• CONSIGNE 1:
Selon le texte sur la baisse du nombre d'internes, de combien d'internes leur nombre diminuera-t-il l'an prochain ?
• CONSIGNE 2:
Veuillez recopier sans modification le passage du texte sur la baisse du nombre d'internes qui commence à « Quand on parle » et se termine à « politiques de l’époque. ».
• CONSIGNE 3:
Rédigez la suite du texte sur la baisse du nombre d'internes, après sa dernière phrase.

• TEXTE EXTRAIT:
§

Ce n’est pas « l’État » qui supprime des postes, ce sont les décisions politiques de droite
Il y aura 1500 internes de moins l’an prochain. Le problème, ce n’est pas « l’État », mais les politiques comptables appliquées à l’hôpital, au système de soin en général, et aux revendications de certains médecins qui ont fait beaucoup de mal. Chers jeunes confrères et consœurs, je vous incite à ne pas vous tromper d’ennemis, et à regarder objectivement qui sont les responsables de vos difficultés. Battons-nous ensemble.
Il y aura 1500 internes de moins l’an prochain.
Cela arrive au pire moment, et c’est une catastrophe.
Mais j’ai souhaité répondre à qui comporte plusieurs « erreurs », comme mal nommer les responsables du désastre en les appelant « l’État », tandis que « la droite » serait plus adaptée.
Mon jeune confrère, auteur de ce fil, est très en colère contre cette réforme et honnêtement, comme tous les étudiants en médecine de France, il a de très bonnes raisons de l’être. Mais il se trompe d’ennemi en nous disant ça, soit par naïveté, soit par orientation idéologique.
Quand on parle de la démographie médicale catastrophique en France, il faut toujours rappeler qu’il s’agit d’une pénurie organisée de médecins, car nous n’en avons pas formé assez dans les années 1980 et 1990, à la demande d’une partie des médecins et des politiques de l’époque.
Il est très important de rappeler qui a pris ces décisions. .

§

• DOCUMENTS FOURNIS:
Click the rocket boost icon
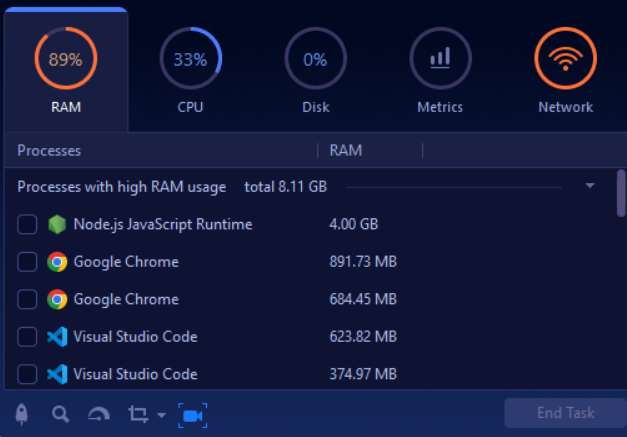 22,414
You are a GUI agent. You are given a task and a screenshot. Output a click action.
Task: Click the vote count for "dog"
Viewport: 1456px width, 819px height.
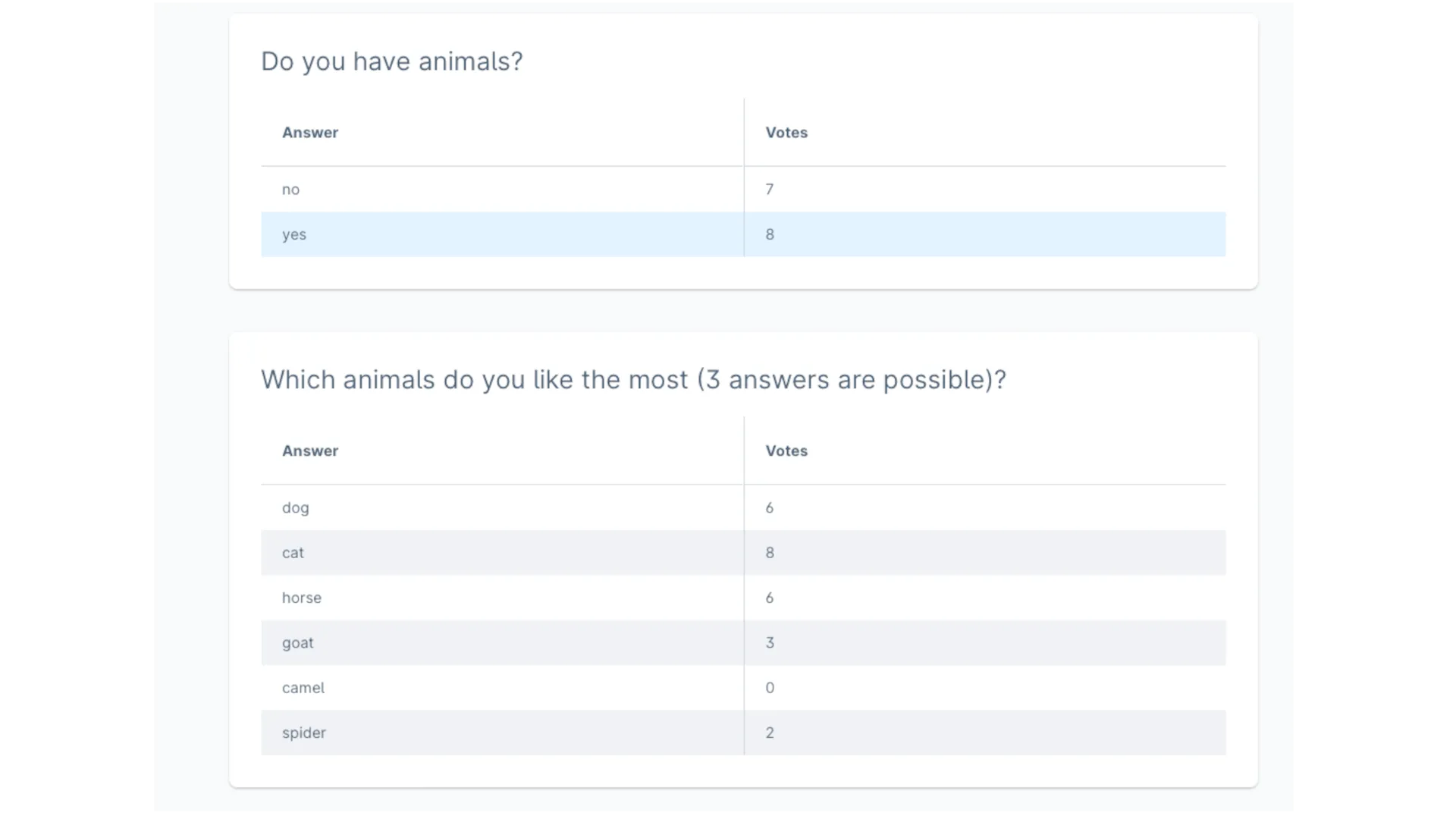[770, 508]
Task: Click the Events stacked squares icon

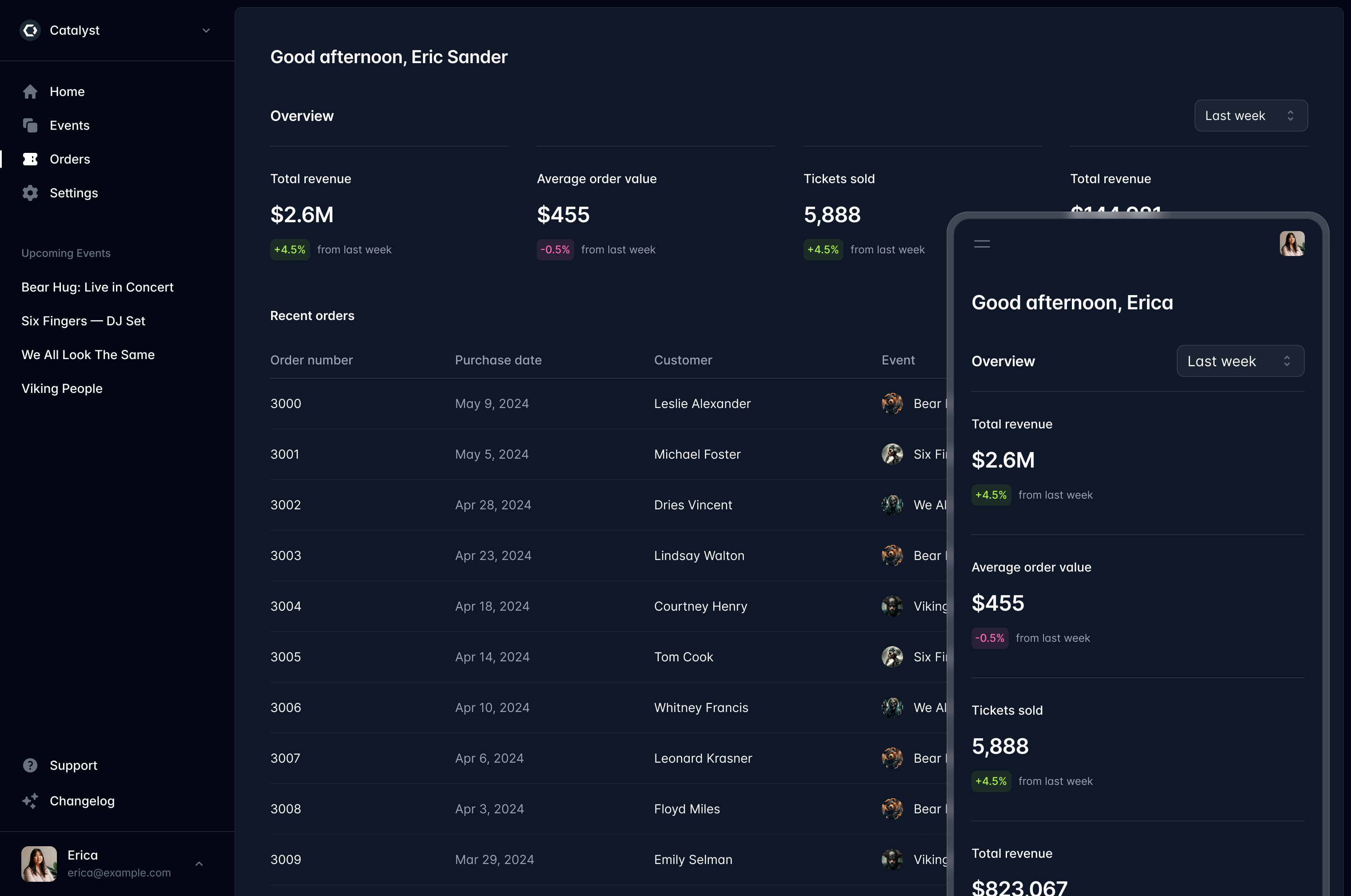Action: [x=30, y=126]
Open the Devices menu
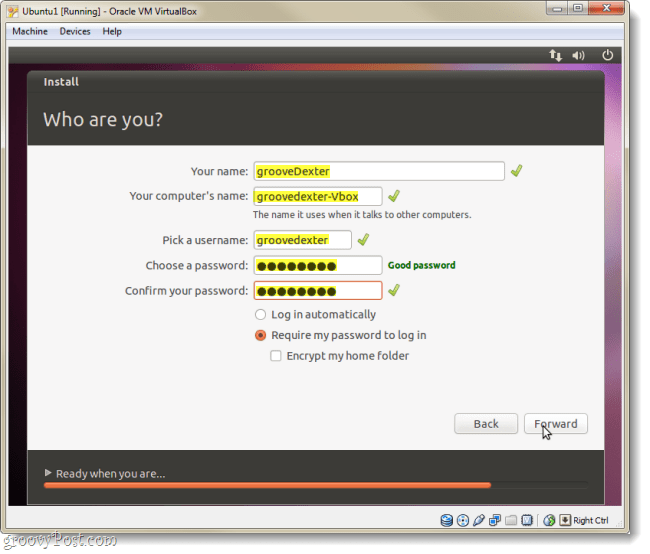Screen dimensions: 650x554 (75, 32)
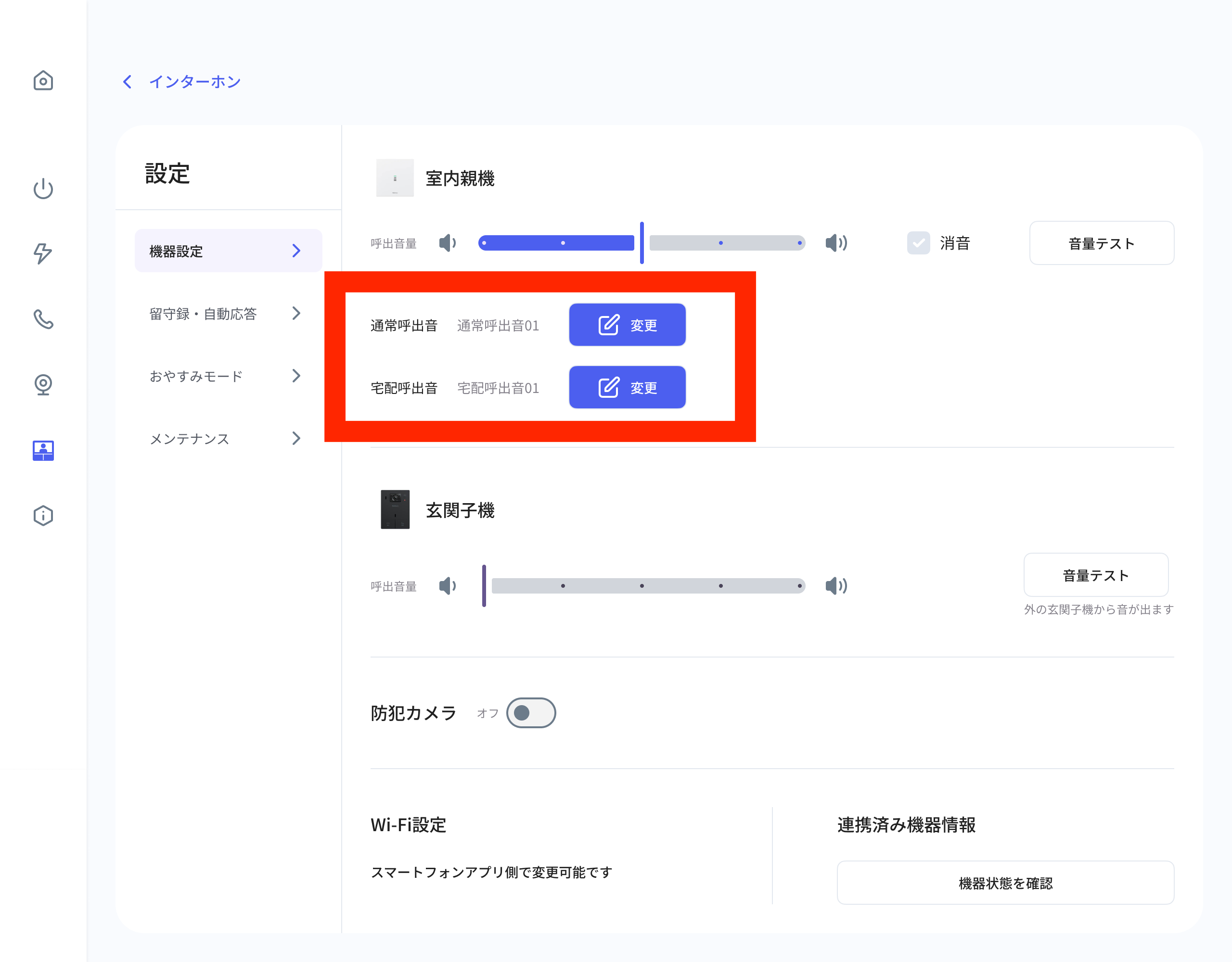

§

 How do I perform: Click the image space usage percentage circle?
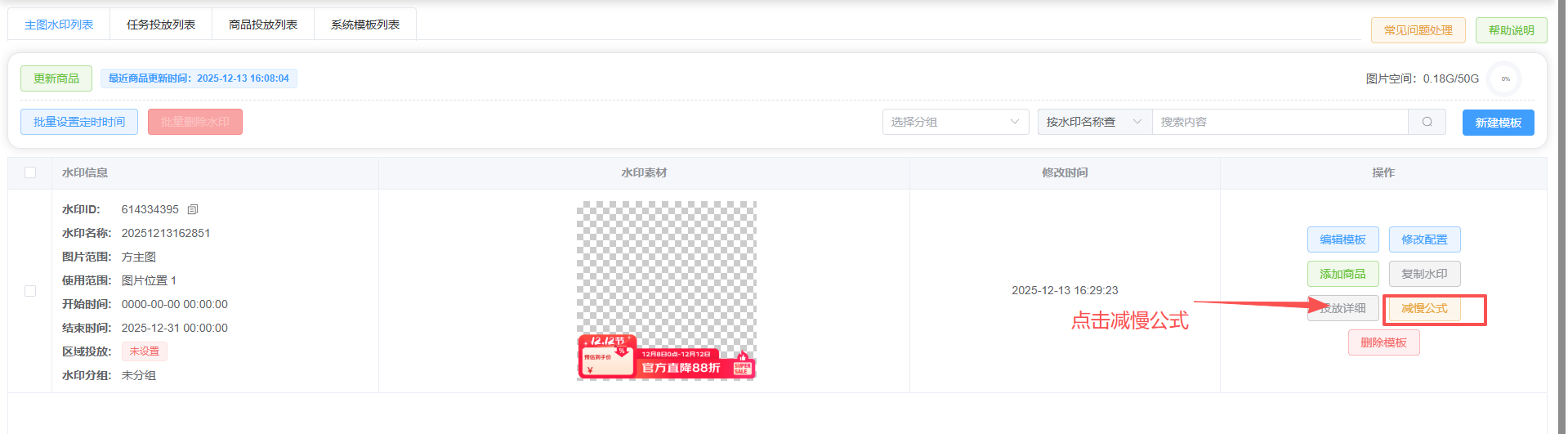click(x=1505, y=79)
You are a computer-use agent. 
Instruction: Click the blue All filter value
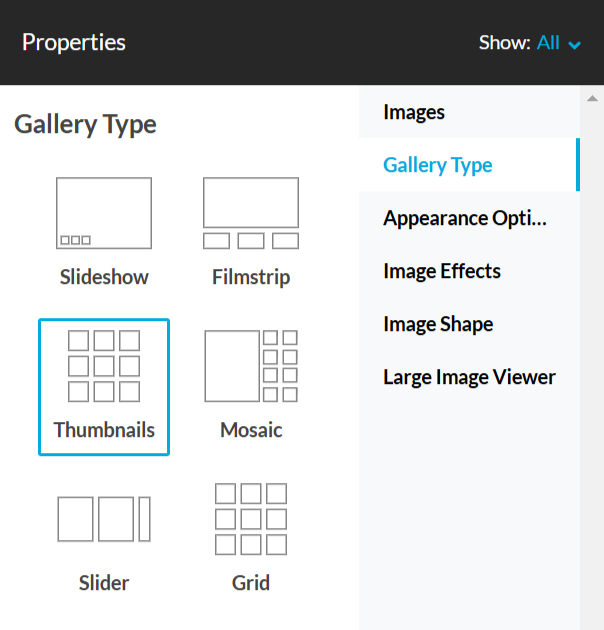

§

• RÉPONSE ATTENDUE 1:
Il y aura 1500 internes de moins l'an prochain.

• RÉPONSE ATTENDUE 2:
Quand on parle de la démographie médicale catastrophique en France, il faut toujours rappeler qu’il s’agit d’une pénurie organisée de médecins, car nous n’en avons pas formé assez dans les années 1980 et 1990, à la demande d’une partie des médecins et des politiques de l’époque.

• RÉPONSE ATTENDUE 3:
Merci à la frange la plus réactionnaire des médecins et aux politiques férus de rentabilité…
Venir nous dire « l’État », qui est souvent confondu avec le service public de l’enseignement supérieur ou de la santé, c’est au mieux très vague, au pire, assez malhonnête. Ce sont des droitards qui ont pris ces décisions. Ça serait bien qu’ils arrêtent de décider des trucs.
Donc maintenant, cette réforme.
Elle est dans les tuyaux depuis longtemps (dix ans) soutenue par l’ANEMF (syndicat d’étudiants en médecine dont on se demande parfois quels intérêts ils défendent, mais passons…)
Et là, c’est l’occasion de rappeler un élément très important.
Non, la suppression du numerus clausus d’Emmanuel Macron n’a pas permis d’augmenter drastiquement le nombre d’étudiants en médecine. Nous ne sommes pas assez nombreux pour soigner, donc également pas assez nombreux pour former.
Les réformes successives des études de médecine sont souvent un cauchemar à mettre en œuvre. Je le dis de l’intérieur, car à côté de mon activité libérale, j’ai une activité de formation des étudiants en médecine, plus spécifiquement des internes de médecine générale.
La réforme du concours de la sixième année est compliquée à mettre en œuvre, et beaucoup d’étudiants n’ont pas voulu être de la promo « crash test », car ce concours détermine leur spécialité, et c’est pas rien, pas rien du tout. Je les comprends. Beaucoup ont choisi de redoubler.
Une rapide explication sur les ECOS, cette nouvelle épreuve orale a pour but d’évaluer les savoirs « pratiques » de l’étudiant, aurait nécessité plus d’épreuves, plus longues, pour être plus juste, mais on ne dispose simplement pas assez d’enseignants pour le faire. C’est un vrai problème.
Ainsi, la majorité des étudiants qui manquent cette année présenteront le concours l’année suivante, et ça va se lisser. Mais en attendant, cette année, c’est le zbeul. Les recalés sur la note plancher représentent environ 20% des internes manquants et 3% du total.
Normalement, un hôpital devrait pouvoir tourner sans ses internes. Ce n’est pas le cas en France, les étudiants en médecine sont effectivement une main d’oeuvre pas chère et corvéable ; c’est une honte et le symptôme du sous investissement chronique dont souffre l’hôpital public.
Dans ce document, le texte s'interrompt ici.